38 years ago, Christina Brodeur and Bob Eckard’s family purchased Carawan Seafood Company from the original owners, the Carawan family. Knowing nothing about the seafood business, Christina and Bob’s mother, and eventually the rest of the family, set about operating what is now a landmark of our OBX community. Carawan’s is like a friendly next-door neighbor: always there with a smile and some yummy stuff to share. Picking up fresh catches from the docks in Wanchese every other day (sometimes daily in the summer), Carawan’s feeds our seafood cravings year-round. The rough but charming building, riddled with character, is most folk’s first stop when they land on this side of the bridge and many pass through on their way out, too, happy to bring a bit of the beach back home with them.
What is Carawan Seafood offering? Today, cobia, Spanish mackerel, tilefish, and softshell crabs are in season so that’s what they’ve got, among a few other local options as well as cod and salmon that are shipped in to meet our needs. You’ll also find fresh, local, often organic produce, and lots of little North Carolina odds and ends to help you complete your experience: grits, spices, sauces, and wine and beer courtesy of Sanctuary Vineyards, Weeping Radish, and Foothills Brewery.
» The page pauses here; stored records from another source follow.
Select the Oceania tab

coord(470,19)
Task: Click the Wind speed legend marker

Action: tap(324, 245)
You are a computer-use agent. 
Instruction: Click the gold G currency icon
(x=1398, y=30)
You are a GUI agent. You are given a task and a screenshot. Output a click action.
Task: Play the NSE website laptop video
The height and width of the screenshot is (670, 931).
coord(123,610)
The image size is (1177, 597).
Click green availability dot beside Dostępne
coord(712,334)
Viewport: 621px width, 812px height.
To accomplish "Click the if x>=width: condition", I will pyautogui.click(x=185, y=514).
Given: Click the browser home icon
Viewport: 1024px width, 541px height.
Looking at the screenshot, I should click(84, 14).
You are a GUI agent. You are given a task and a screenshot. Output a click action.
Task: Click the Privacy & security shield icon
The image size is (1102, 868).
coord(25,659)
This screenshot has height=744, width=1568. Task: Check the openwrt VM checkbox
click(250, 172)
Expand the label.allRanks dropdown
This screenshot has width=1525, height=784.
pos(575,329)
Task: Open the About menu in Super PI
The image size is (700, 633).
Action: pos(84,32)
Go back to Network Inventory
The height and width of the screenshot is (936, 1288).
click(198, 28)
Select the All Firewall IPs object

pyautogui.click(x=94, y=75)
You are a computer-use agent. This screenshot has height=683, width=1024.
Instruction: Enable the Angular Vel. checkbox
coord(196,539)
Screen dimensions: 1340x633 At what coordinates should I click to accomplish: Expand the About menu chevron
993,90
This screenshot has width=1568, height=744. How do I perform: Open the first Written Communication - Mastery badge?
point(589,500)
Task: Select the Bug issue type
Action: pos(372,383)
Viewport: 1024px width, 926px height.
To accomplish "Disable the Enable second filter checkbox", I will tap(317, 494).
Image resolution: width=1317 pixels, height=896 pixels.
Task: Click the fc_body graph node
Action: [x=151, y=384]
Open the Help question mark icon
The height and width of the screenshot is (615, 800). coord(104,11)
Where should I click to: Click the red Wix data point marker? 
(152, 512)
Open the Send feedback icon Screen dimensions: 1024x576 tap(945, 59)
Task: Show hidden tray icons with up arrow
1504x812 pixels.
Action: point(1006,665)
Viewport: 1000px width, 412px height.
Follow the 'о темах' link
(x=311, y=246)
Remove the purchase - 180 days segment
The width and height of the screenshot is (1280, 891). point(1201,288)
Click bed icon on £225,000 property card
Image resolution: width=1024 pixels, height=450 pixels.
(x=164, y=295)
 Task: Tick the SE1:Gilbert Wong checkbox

Just as valuable as the fresh, local goods are the tips you can pick up on a visit to Carawan’s. Don’t be shy with your questions, Christina, Bob, and crew have answers for you. Do I need to clean these mussels before cooking them? No! They’re squeaky clean already, just simmer them until they open. I’m feeding ten people, how much fish do I need? Half a pound per person! Get 4 to 5 pounds to feed your group well. I want to try cooking whole fish, do you have it here? Yes! Stuff it with lemon and herbs and roast it on the grill till its firm. On one occasion, Bob even sent me home with the fish he was saving for his own dinner that evening, and instructions on how to prepare it. Now, that’s a good neighbor and that’s Carawan’s Seafood for you.
Clean and simple
While chatting about Carawan’s and things we love to eat, Christina introduced me to an uncommon recipe for tuna: slather it with BBQ sauce and bake it. Really…? Hmmm. Well, I have faith in simple things and I was curious. I bought a couple pieces of fresh, pink tuna, grabbed a bag of jalapeño cheddar grits made in Wilmington, N.C., and went home to cook. I took Christina’s suggestion to use a simple honey BBQ sauce like Sweet Baby Ray’s, tossed the tuna in it, and popped it in a 350 degree oven for 20 minutes. With that tucked away, I got to work on the grits; no work here really, just boiling some water and whisking in the grits, simmering until the tuna finishes cooking. Because I like a little caramelization whenever I can get it, I flipped the oven to broil for the last few minutes, to really bubble and sizzle the tops of the tuna.
To plate this private little party for myself, I spooned a big helping of grits in the center of the plate, topped it with a piece of tuna, and that’s it. The flavors here are clean and simple; you can taste the freshness of the tuna, the tang of the sauce, and the bite of the jalapeño in the grits. I admit, sometimes I get too far away from “clean and simple” in my cooking. In an attempt to make things new, creative, and nuanced, sometimes my best efforts result in slightly muddled flavor and nothing particularly special comes through. Well, friends, when faced with tuna, shellfish, or any seafood from our gorgeous waters, take it easy, reign yourself in a bit, and keep it simple. All you really need is the fresh fish, a sauce or a spice, and some cheesy grits. Then, settle in for a serene moment of enjoying the bounty of our waters and appreciation for the easy beauty of the OBX.
Let’s close with a bit a friendly advice, shall we? On the sign perched high above this Kitty Hawk touchstone, scrawled in blue and white paint, are the words, “Eat fish, live longer.” In a place like this, with neighbors like Carawan’s, you just can’t argue with that.